**Text shown**.

I will remove the typos in my presentation of the algorithm. Anyone who wants the frankly rather dubious challenge of attempting to fix the typos themselves can go read the original paper.


If e is e1 e2 then let W(A, e1) = (S1, τ1) and W(S1 A, e2) = (S2, τ2) 
and U(S2 τ1, τ2 → β) = V where β is new; then S = V S2 S1 and τ = V β.

Let’s unpack this, starting with just the types.

We have a function application e1 e2. We recursively determine that e1 is some function type τ1 and e2 is its argument of type τ2.

Therefore τ1 had better be a function type that takes a τ2 and returns something of some type; call it β. Whatever β is must be the type of the function invocation expression. To find it, we unify τ1 with τ2 → β and we get a substitution that tells us what type to substitute for β. That’s our resulting type.

Let’s take a look at a trivial example. Suppose our assumptions are x:int and i:∀α α→α, and our expression to be inferred is i x. We recursively apply type inference to determine that τ1 is β → β — remember, we need a new type variable for the type τ1 — and τ2 is of course int. Substitutions S1 and S2 are empty substitutions. We unify β → β with int → γ — again we need a new type variable used nowhere else — and get the subtitution V = [β/int, γ/int]. Our result type is V γ which is obviously int.

We can deduce that passing an int to an identity function returns int; awesome.

If e is λx.e1 then let β be a new type variable and
W(Ax ∪ {x:β}, e1) = (S1, τ1); then S = S1 and τ = S1 β → τ1. 

Let’s think of an example. Suppose we have an assumption plus:int → int → int and the expression λx.(plus x x). So we make a new assumption x:β, and run algorithm W on plus x x. That tells us that the expression is of type int, and also returns a substitution [int/β].

The type of the lambda is therefore [int/β](β → int), which obviously is int → int.

**List of tasks**.
1. For each statement below, say yes or no as to whether it agrees with the type inference text, and quote the words of the text that decide it.
(a) In the example with the expression i x, substitutions S1 and S2 are empty.
(b) In the lambda example, the assumption about plus is plus:int → int.
(c) The lambda λx.(plus x x) turns out to have type int → int.
2. In the type inference text's example with the expression i x, what substitution comes from unifying β → β with int → γ?
3. Write what comes next in the type inference text, picking up after its final sentence.

**Entries supplied**.
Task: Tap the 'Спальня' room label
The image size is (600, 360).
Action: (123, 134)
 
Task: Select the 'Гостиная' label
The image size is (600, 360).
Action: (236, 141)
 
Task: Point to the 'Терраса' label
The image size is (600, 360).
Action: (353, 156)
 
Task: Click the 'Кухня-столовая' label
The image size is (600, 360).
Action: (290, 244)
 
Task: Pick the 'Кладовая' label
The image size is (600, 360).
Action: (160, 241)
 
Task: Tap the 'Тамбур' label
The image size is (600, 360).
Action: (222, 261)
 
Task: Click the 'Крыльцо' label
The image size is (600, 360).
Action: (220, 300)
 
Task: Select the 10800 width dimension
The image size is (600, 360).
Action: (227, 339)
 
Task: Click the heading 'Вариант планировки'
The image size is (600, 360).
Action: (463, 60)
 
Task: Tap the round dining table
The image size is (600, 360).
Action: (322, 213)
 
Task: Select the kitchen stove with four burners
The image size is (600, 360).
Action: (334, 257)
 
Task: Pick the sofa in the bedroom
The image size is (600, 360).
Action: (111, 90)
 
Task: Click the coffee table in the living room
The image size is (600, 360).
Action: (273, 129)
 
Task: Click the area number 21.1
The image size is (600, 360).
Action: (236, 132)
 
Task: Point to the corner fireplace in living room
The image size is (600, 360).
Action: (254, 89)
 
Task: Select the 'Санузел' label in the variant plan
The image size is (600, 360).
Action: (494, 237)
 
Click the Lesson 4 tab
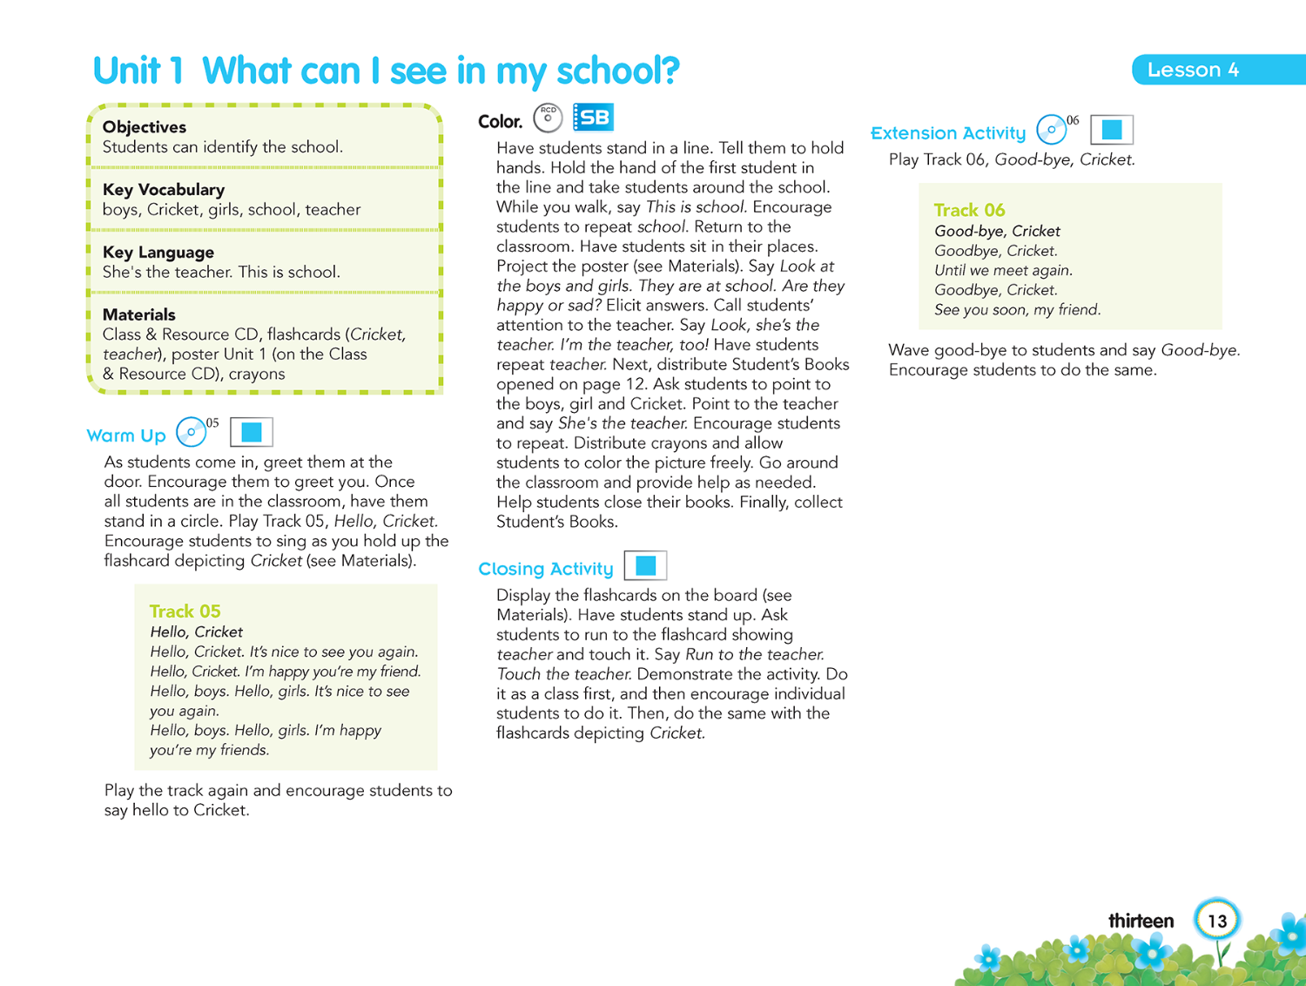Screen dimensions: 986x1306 coord(1193,70)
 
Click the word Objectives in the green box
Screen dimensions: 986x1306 coord(145,127)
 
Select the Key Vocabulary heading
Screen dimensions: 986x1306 coord(164,190)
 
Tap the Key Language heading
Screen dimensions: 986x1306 coord(158,253)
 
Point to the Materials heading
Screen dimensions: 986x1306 coord(139,315)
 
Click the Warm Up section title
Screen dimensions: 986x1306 coord(126,436)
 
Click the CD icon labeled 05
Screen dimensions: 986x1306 coord(192,432)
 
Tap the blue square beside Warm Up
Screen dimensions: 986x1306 coord(252,432)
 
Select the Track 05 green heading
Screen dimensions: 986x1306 coord(185,611)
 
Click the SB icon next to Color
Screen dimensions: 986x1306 coord(594,118)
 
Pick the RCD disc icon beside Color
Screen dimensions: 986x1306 coord(548,118)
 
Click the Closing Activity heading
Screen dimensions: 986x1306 coord(546,569)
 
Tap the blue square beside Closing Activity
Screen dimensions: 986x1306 coord(645,566)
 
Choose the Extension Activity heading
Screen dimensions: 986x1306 coord(948,133)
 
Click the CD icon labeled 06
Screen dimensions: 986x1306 coord(1052,130)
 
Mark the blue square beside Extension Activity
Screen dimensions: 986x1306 coord(1112,130)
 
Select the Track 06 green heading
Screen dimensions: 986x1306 coord(969,211)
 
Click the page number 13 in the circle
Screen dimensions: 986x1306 coord(1217,921)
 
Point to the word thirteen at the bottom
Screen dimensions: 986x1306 coord(1141,921)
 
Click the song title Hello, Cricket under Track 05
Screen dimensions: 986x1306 coord(196,632)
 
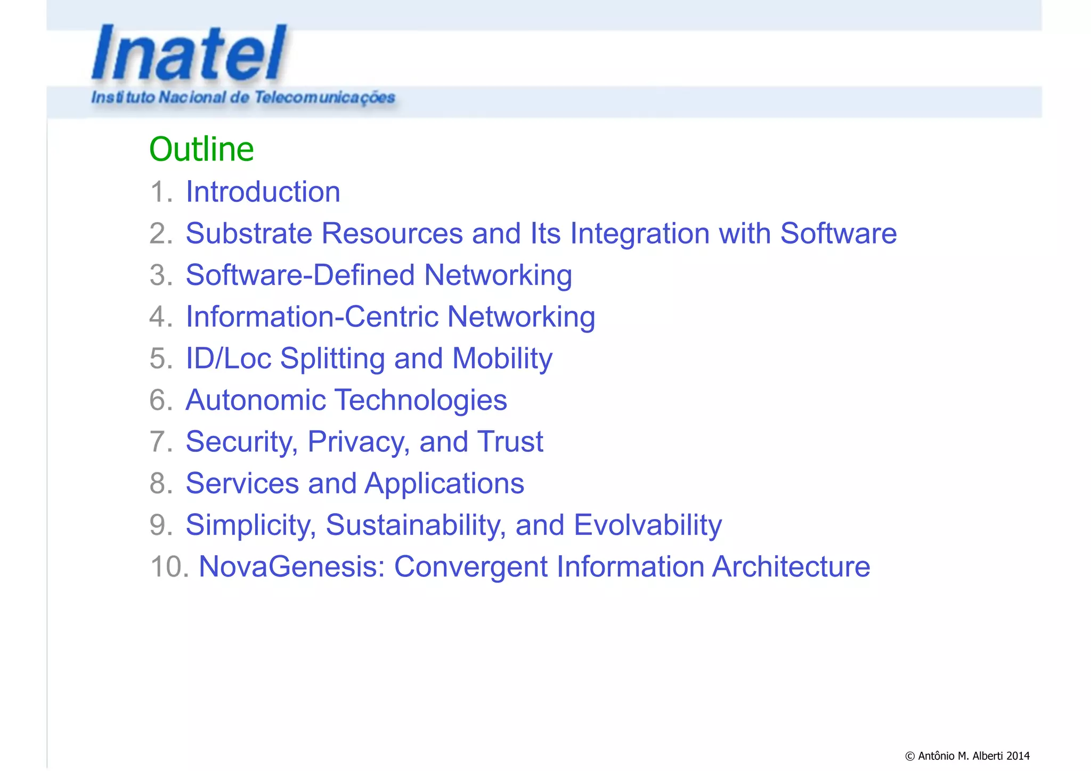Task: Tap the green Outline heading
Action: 201,149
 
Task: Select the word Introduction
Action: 263,192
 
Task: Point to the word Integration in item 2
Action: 640,233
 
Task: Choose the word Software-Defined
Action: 300,275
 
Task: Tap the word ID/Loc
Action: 228,358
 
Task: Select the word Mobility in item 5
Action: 502,358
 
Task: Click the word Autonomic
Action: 255,400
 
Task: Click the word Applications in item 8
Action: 444,483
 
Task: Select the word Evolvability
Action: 647,525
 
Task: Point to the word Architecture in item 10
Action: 791,566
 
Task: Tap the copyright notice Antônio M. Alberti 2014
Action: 967,756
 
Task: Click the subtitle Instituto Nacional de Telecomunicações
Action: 243,98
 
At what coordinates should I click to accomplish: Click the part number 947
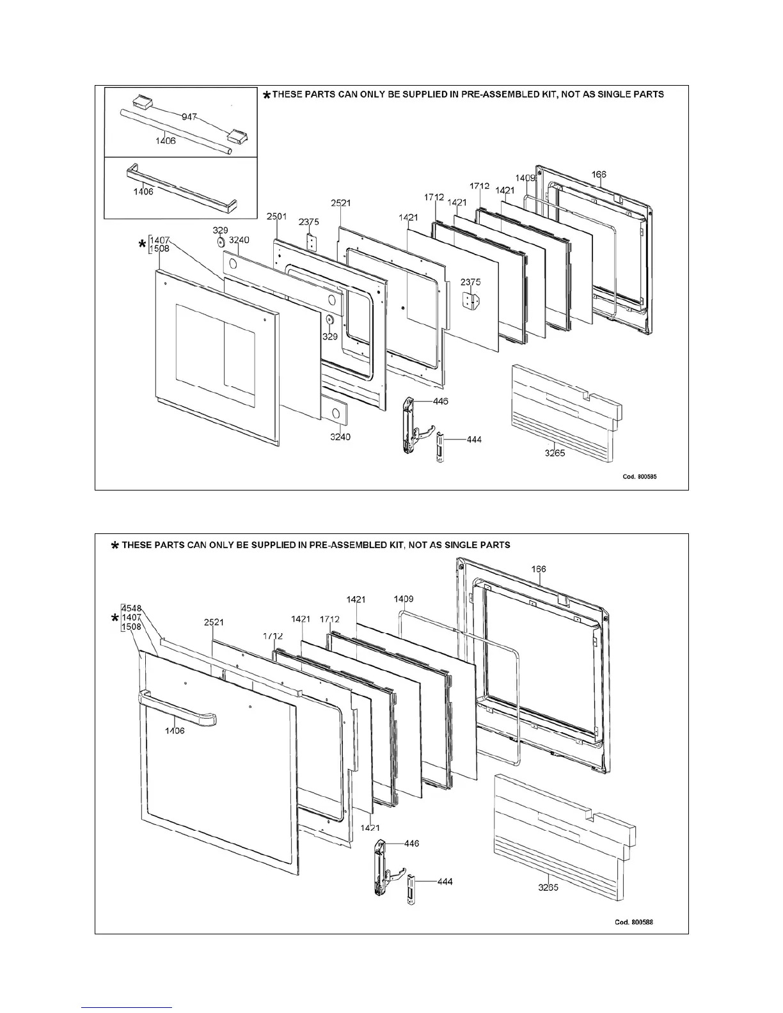click(x=189, y=118)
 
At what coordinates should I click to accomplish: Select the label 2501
click(x=277, y=217)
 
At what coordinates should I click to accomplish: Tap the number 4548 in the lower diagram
click(x=131, y=608)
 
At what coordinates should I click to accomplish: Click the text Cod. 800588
click(x=634, y=922)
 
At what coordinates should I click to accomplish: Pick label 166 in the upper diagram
click(x=599, y=174)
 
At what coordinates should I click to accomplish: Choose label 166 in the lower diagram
click(x=538, y=569)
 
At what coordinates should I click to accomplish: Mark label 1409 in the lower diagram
click(x=404, y=599)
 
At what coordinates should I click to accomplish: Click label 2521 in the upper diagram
click(x=340, y=203)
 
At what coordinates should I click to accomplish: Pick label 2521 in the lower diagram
click(x=214, y=622)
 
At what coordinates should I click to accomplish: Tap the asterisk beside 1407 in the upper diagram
click(x=142, y=245)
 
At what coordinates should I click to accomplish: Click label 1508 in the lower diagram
click(x=131, y=627)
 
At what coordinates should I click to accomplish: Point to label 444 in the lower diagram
click(x=445, y=882)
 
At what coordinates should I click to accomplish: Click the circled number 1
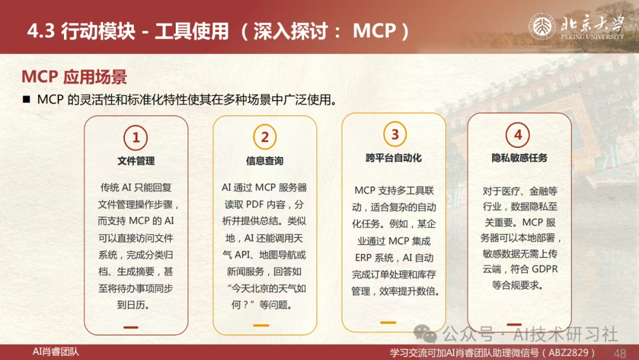[135, 137]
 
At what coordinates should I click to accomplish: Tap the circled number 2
[265, 137]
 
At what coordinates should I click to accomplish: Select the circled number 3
[395, 134]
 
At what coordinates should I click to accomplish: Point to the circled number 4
[518, 134]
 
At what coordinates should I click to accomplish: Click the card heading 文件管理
[136, 161]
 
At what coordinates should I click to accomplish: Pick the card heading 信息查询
[264, 161]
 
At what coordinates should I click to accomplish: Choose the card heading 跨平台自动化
[393, 158]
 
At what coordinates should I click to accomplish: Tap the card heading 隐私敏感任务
[519, 158]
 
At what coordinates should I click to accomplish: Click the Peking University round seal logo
[542, 27]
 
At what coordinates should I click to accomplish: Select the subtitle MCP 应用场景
[74, 76]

**Results**.
1.
(a) Yes: "Substitutions S1 and S2 are empty substitutions."
(b) No: "Suppose we have an assumption plus:int → int → int"
(c) Yes: "which obviously is int → int."

2. V = [β/int, γ/int]

3.
Next time: inferring the type of a “let” expression.

Excessive explanation, part twenty-two

All right, at long last, the type inference algorithm itself!

Algorithm W.

W(A, e) = (S, τ) where

This is just a reminder that what we’re doing here is taking a set of assumptions that give types to identifiers, and an expression that might contain some of those identifiers, and from that we deduce a substitution on the identifier types, and a type for the expression.

This reminder however does not remind us that the algorithm can also tell us that there is no type that can be inferred for the expression given those assumptions; properly we ought to be saying that we produce a substitution and a type, or an error.

If e is x and there is an assumption x:∀α1, ... ,αn τ' in A then 
S = Id and τ = [βii]τ' where the βi are new. 

Of course this is the identity (empty) substitution, not the set 
Id of identifiers.

Just a small rant here. First off, we already have a notation for substitutions which is a list of τ/α pairs in square brackets. The notation [ ] is a perfectly concise way to describe the identity type substitution. So why did the authors chose to re-use “Id” to mean “the empty substitution” when it already means “the set of identifiers”, thereby prompting them to insert a note to the effect that this notation is confusing? In code reviews I tell people to never comment confusing code; fix it so it is not confusing! A two-character fix here would ensure that the clarifying note is unneeded.

I also cannot fathom why we’ve gone from notating a type scheme with multiple bindings as ∀α1…αn at the beginning of the paper to ∀α1, … ,αn at the end. Before there were no commas; now there are commas. Small things like this are an impediment to understanding. Attention to detail is important in a paper, and in code.

Rant over. More rants next time!

As you might have guessed, this is going to be a recursive algorithm. Therefore we start with the simplest possible base case. If the expression we’re trying to deduce is an identifier whose type scheme is given in the assumptions, then we just use that type.

There are a few subtleties to consider carefully though.

If we have expression x and an assumption like x:int then it is easy; x is deduced to be int. Similarly if we have a free type variable; if we have x:α then we simply deduce that x is, of course, α.

The tricky case is where we have an assumption that x is quantified. Maybe we have assumption x:∀α1α2 α1→α2. We do not want to deduce that the type of the expression is the type α1→α2 because α1 or α2 might appear free elsewhere, and we don’t want to confusingly associate the type of x with those free variables. We need to make new free type variables, so we deduce that the type of x is β1→β2 where these are brand new not previously used type variables.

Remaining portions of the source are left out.